Thierry Coville : Très clairement la situation va se dégrader économiquement en Iran. Il faut voir dans quelle mesure. Si l'Iran  tombe dans une crise économique très grave, la scène politique intérieure va changer et les durs et les populistes vont prendre plus de poids. Ces derniers pensent que l'Iran doit d'abord établir un rapport de force avant de négocier avec les Etats-Unis. C'est pour cela que l'on pourrait s'attendre, si les durs accèdent au pouvoir, que l'Iran sorte très rapidement de l'accord. Par ailleurs, si l'Iran tombe dans ce type de crise économique très grave, il leurs semblera rationnel de se défendre en menant des actions comme la fermeture du détroit d'Ormuz.

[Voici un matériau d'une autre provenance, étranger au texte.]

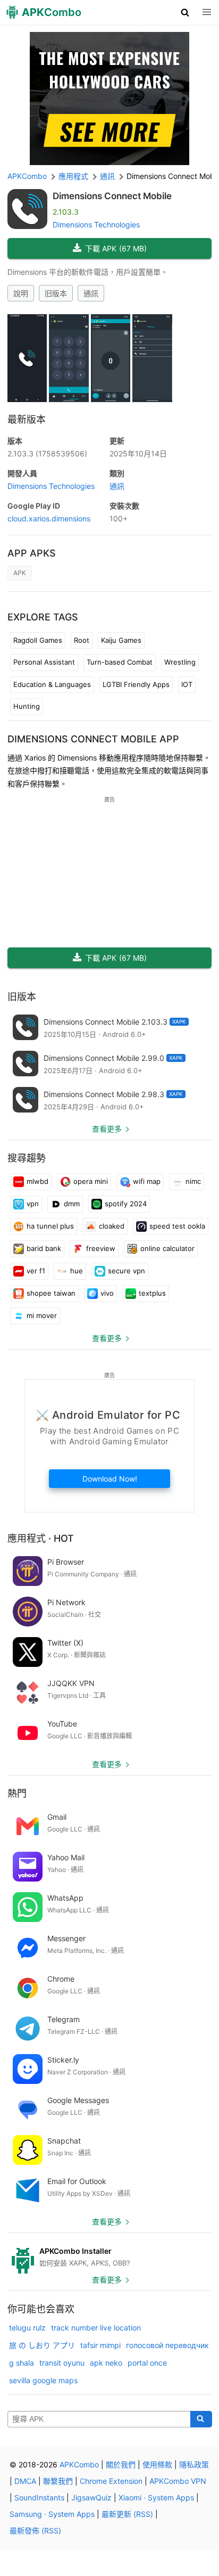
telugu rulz (27, 2327)
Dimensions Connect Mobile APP (93, 739)
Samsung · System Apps (52, 2513)
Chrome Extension (111, 2480)
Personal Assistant (44, 662)
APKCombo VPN (177, 2480)
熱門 (17, 1793)
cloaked (111, 1226)
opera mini (90, 1181)
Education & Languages (52, 684)
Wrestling (180, 662)
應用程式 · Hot (40, 1538)
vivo (107, 1293)
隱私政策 (194, 2464)
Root (81, 640)
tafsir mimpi (100, 2345)
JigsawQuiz (91, 2497)
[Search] (201, 2419)
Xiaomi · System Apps (156, 2497)
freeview (100, 1248)
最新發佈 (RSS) (35, 2530)
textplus (152, 1293)
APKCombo (27, 176)
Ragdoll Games (37, 640)
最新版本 (26, 419)
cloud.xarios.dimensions (48, 518)
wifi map (147, 1181)
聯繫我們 (58, 2480)
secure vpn (126, 1270)
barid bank (44, 1248)
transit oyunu (62, 2362)
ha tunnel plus (50, 1226)
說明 (20, 293)
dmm (72, 1203)
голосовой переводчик (167, 2345)
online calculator (167, 1248)
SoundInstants (39, 2497)
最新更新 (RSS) (127, 2513)
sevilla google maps (43, 2380)
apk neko (106, 2362)
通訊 (90, 293)
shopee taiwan (51, 1293)
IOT (186, 684)
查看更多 (107, 1128)
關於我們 (121, 2464)
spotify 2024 (126, 1203)
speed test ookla (177, 1226)
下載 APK (116, 248)
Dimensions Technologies (96, 224)
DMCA (25, 2480)
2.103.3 (47, 453)
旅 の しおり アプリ (42, 2345)
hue (76, 1270)
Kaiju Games (121, 640)
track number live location (96, 2327)
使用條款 (157, 2464)
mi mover (42, 1315)
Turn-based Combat (120, 662)
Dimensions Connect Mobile (112, 196)
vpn (33, 1203)
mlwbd (37, 1181)
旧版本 (56, 293)
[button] (185, 12)
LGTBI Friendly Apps (136, 684)
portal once (147, 2362)
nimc (193, 1181)
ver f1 (36, 1270)
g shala (21, 2362)
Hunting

Les Etats-Unis officiellement disent qu'ils ne veulent pas faire la guerre avec l'Iran. Mais la stratégie qu'ils emploient est de mener une politique de déstabilisation politique de l'Iran (comment qualifier autrement une politique qui vise à priver un pays de 80 % de ses recettes en devises ?). Cette stratégie peut conduire à un renforcement du camp des durs en Iran. Dans ce cas, les risques d'affrontements sont évidemment plus élevés.